Your goal
Transcribe the following entries letter for letter, without the pictures.

Provided data
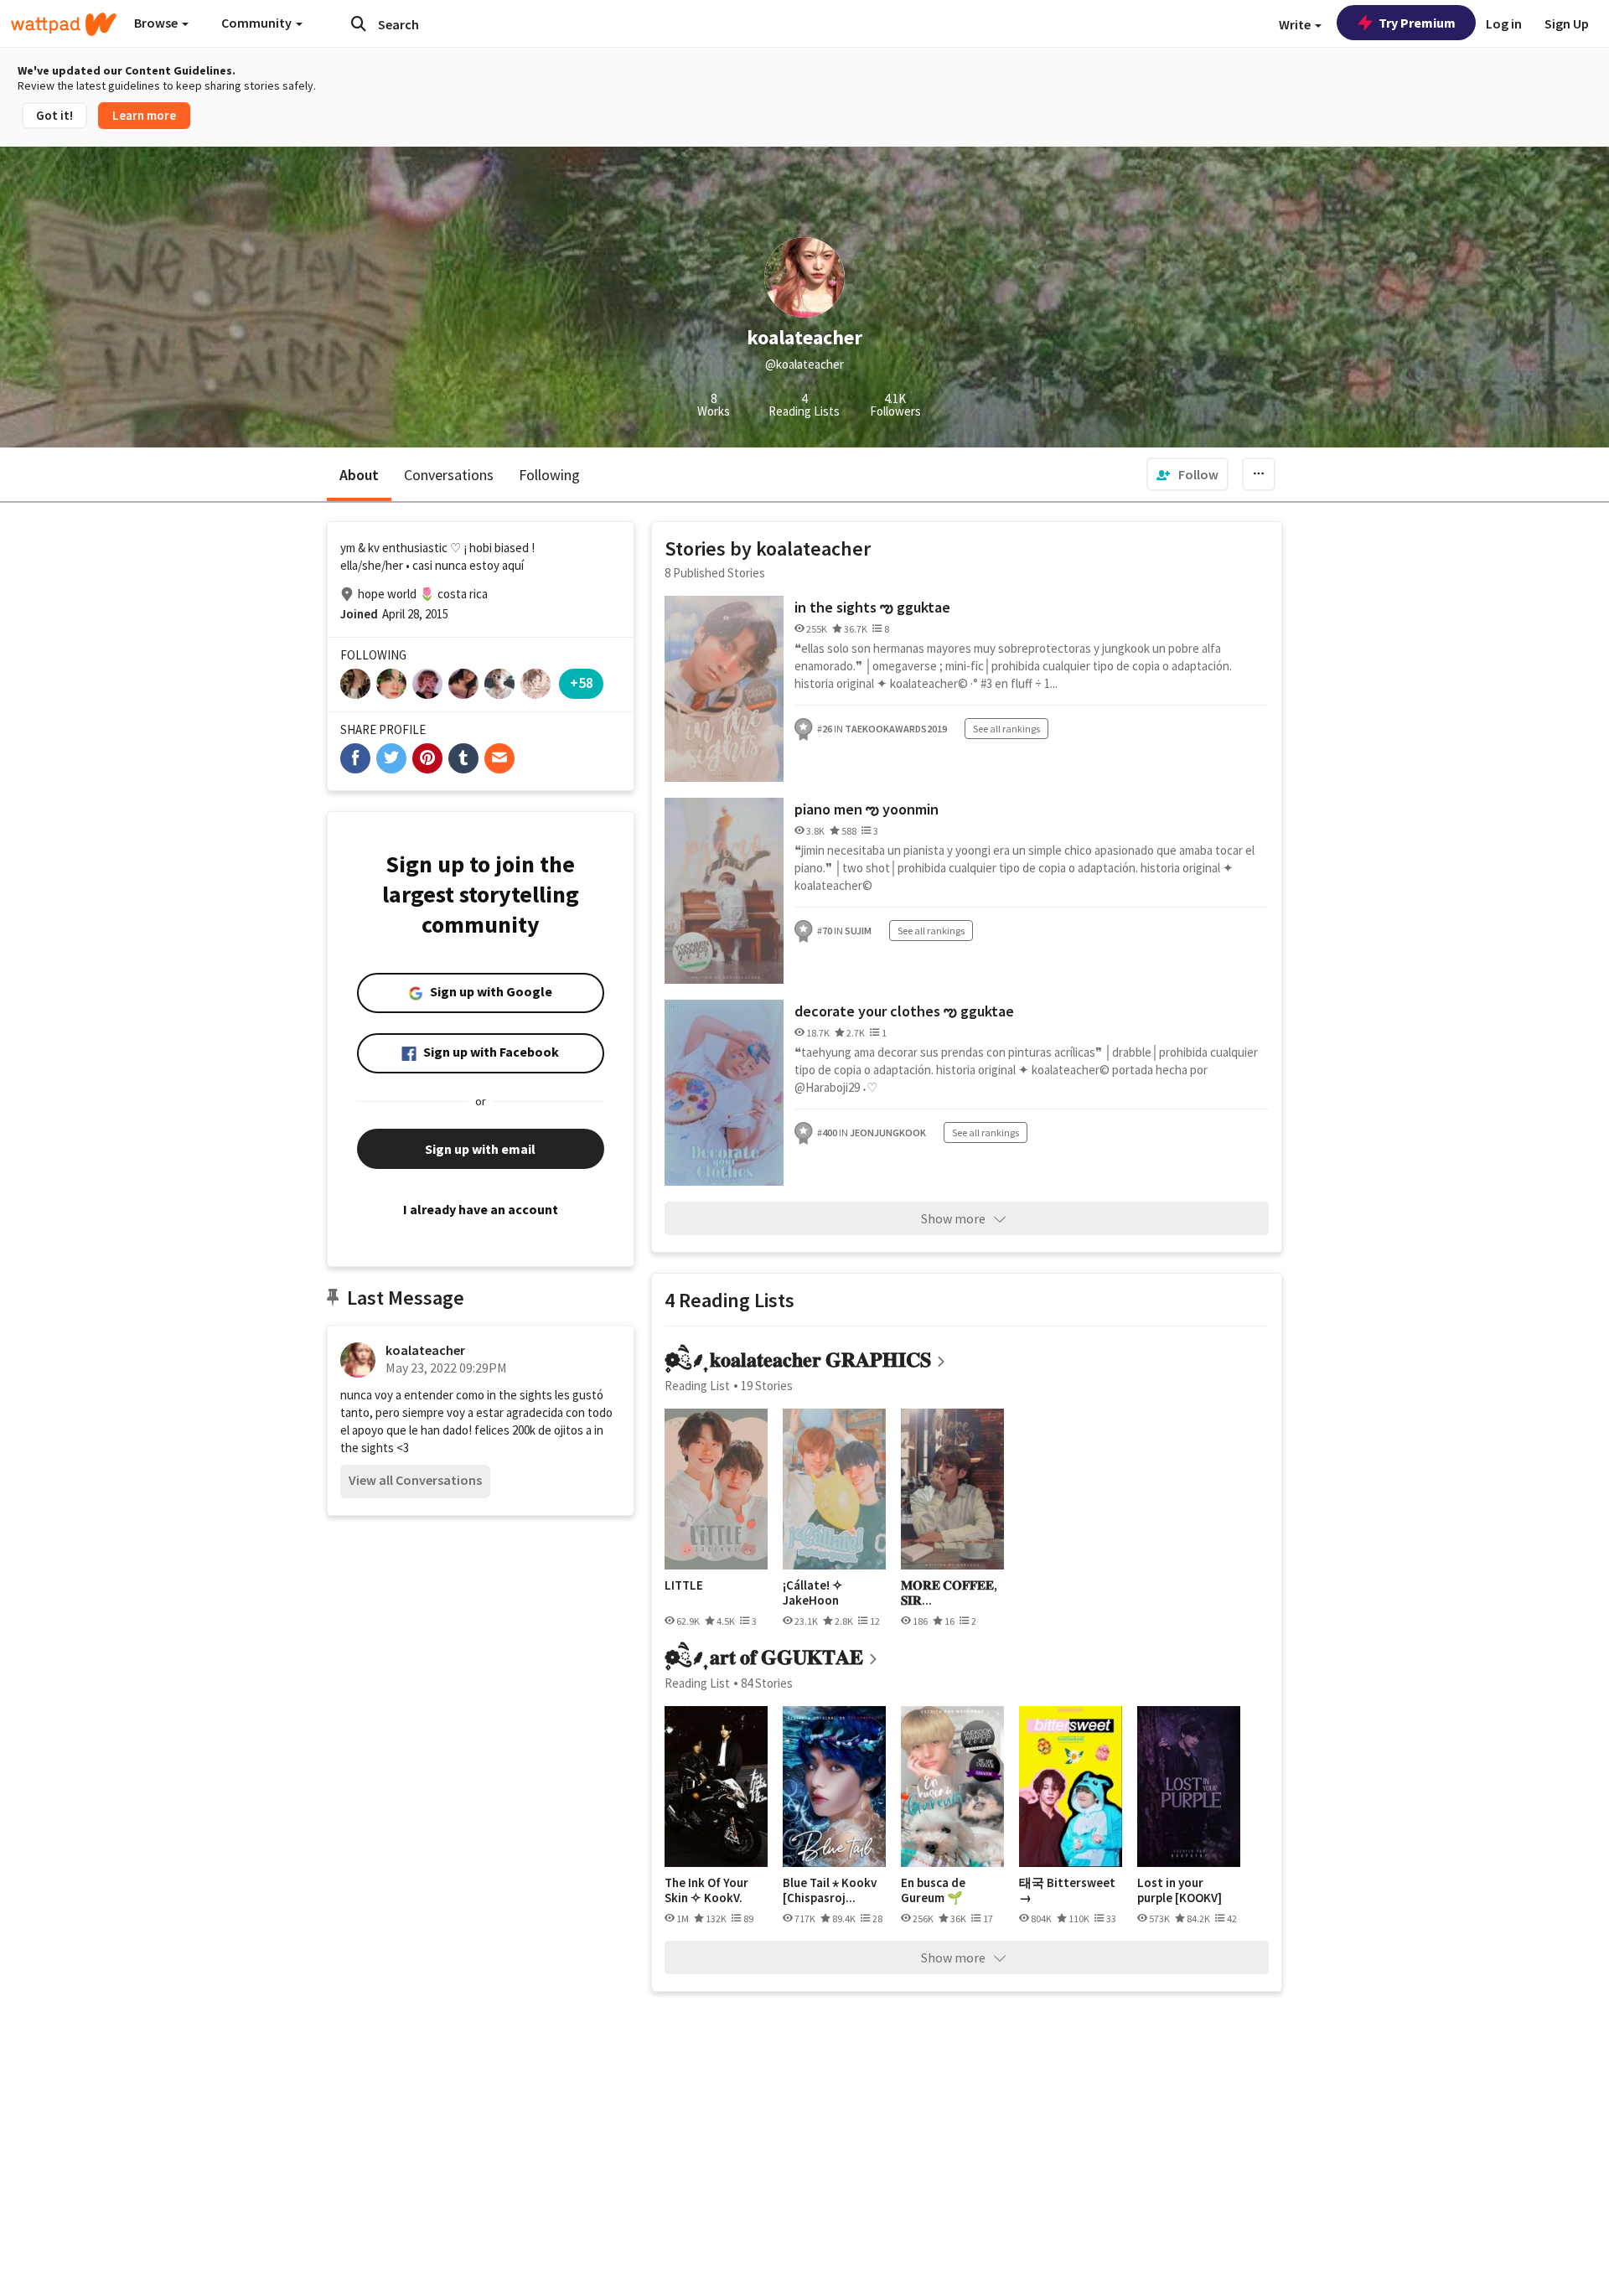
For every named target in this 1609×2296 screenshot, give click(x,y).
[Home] (63, 24)
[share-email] (499, 758)
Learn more (144, 115)
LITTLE (684, 1585)
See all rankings (1006, 728)
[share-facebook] (355, 758)
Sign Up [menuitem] (1566, 23)
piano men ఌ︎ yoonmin (866, 809)
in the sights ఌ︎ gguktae (872, 607)
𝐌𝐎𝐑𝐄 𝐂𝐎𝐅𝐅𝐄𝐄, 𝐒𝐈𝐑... (949, 1592)
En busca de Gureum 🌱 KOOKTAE (933, 1890)
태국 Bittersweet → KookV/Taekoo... (1067, 1890)
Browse (157, 22)
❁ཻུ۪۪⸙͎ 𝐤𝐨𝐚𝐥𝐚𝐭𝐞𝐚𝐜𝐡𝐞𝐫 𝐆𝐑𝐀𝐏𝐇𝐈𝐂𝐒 (798, 1360)
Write (1296, 24)
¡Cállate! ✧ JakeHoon (813, 1592)
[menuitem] (1187, 474)
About (359, 474)
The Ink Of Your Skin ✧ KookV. (706, 1890)
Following (549, 474)
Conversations (449, 474)
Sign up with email (480, 1148)
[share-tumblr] (463, 758)
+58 (581, 682)
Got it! (54, 115)
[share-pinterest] (427, 758)
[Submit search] (359, 23)
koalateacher (425, 1349)
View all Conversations (415, 1479)
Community (257, 22)
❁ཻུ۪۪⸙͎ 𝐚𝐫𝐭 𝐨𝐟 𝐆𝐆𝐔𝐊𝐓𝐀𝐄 (764, 1657)
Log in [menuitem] (1504, 23)
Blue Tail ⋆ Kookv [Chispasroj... (830, 1890)
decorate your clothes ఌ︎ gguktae (904, 1011)
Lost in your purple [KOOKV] (1179, 1890)
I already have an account (480, 1209)
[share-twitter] (391, 758)
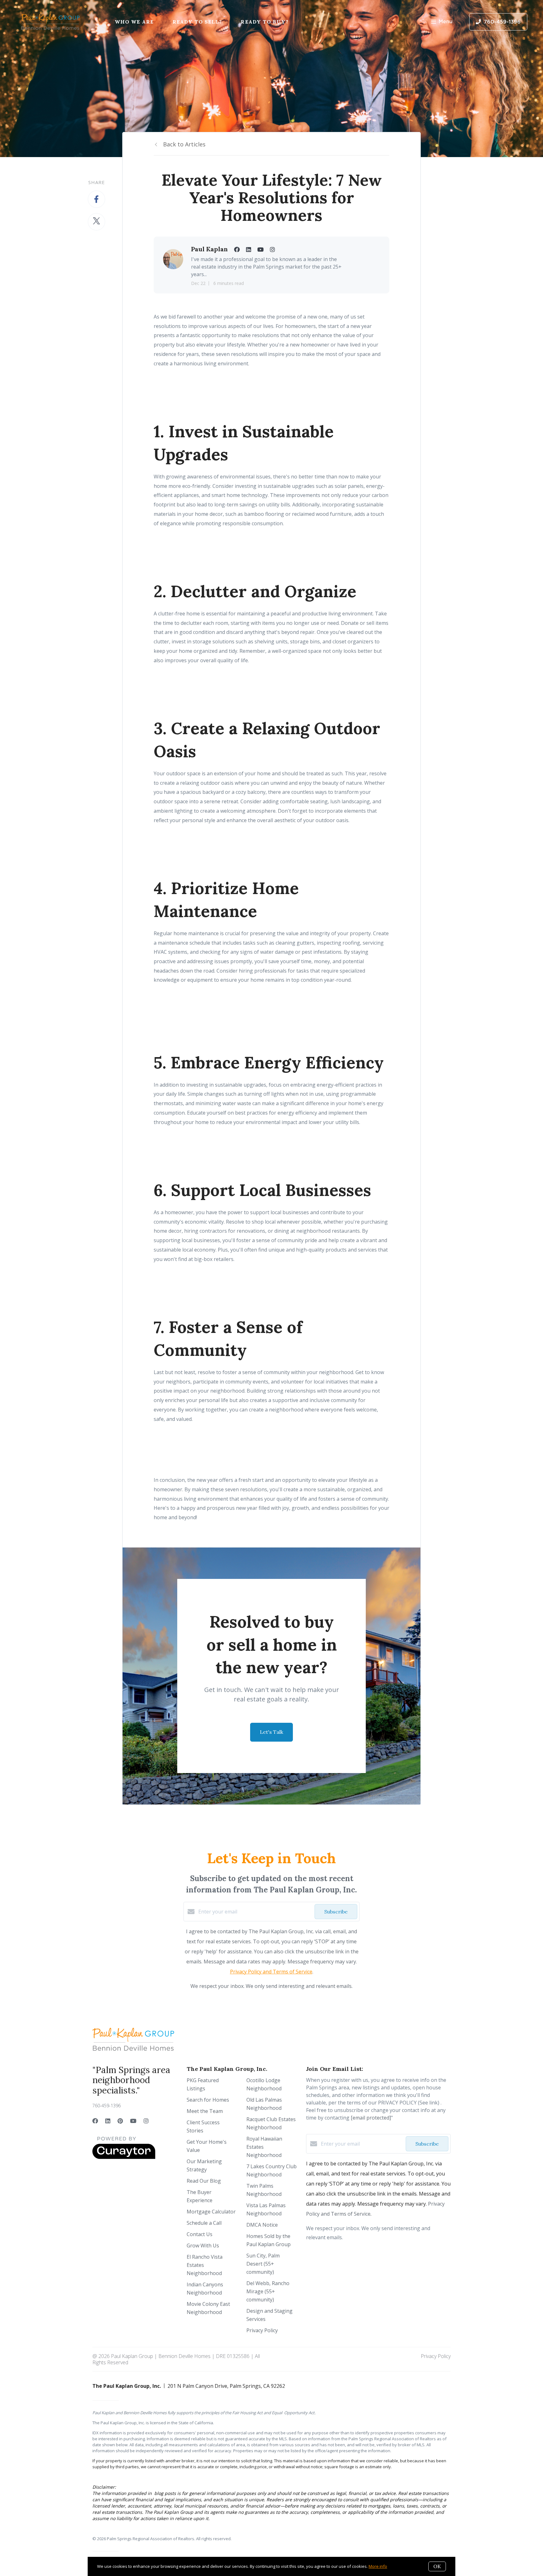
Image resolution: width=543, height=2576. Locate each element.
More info (378, 2566)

Written reply
For every named target in this 1609×2296 screenshot, give click(x,y).
[Home] (63, 24)
[share-email] (499, 758)
Learn more (144, 115)
LITTLE (684, 1585)
See all rankings (1006, 728)
[share-facebook] (355, 758)
Sign Up [menuitem] (1566, 23)
piano men ఌ︎ yoonmin (866, 809)
in the sights ఌ︎ gguktae (872, 607)
𝐌𝐎𝐑𝐄 𝐂𝐎𝐅𝐅𝐄𝐄, 𝐒𝐈𝐑... (949, 1592)
En busca de Gureum 🌱 KOOKTAE (933, 1890)
태국 Bittersweet → KookV/Taekoo... (1067, 1890)
Browse (157, 22)
❁ཻུ۪۪⸙͎ 𝐤𝐨𝐚𝐥𝐚𝐭𝐞𝐚𝐜𝐡𝐞𝐫 𝐆𝐑𝐀𝐏𝐇𝐈𝐂𝐒 (798, 1360)
Write (1296, 24)
¡Cállate! ✧ JakeHoon (813, 1592)
[menuitem] (1187, 474)
About (359, 474)
The Ink Of Your Skin ✧ KookV. (706, 1890)
Following (549, 474)
Conversations (449, 474)
Sign up with email (480, 1148)
[share-tumblr] (463, 758)
+58 (581, 682)
Got it! (54, 115)
[share-pinterest] (427, 758)
[Submit search] (359, 23)
koalateacher (425, 1349)
View all Conversations (415, 1479)
Community (257, 22)
❁ཻུ۪۪⸙͎ 𝐚𝐫𝐭 𝐨𝐟 𝐆𝐆𝐔𝐊𝐓𝐀𝐄 (764, 1657)
Log in [menuitem] (1504, 23)
Blue Tail ⋆ Kookv [Chispasroj... (830, 1890)
decorate your clothes ఌ︎ gguktae (904, 1011)
Lost in your purple [KOOKV] (1179, 1890)
I already have an account (480, 1209)
[share-twitter] (391, 758)
Image resolution: width=543, height=2576. Locate each element.
More info (378, 2566)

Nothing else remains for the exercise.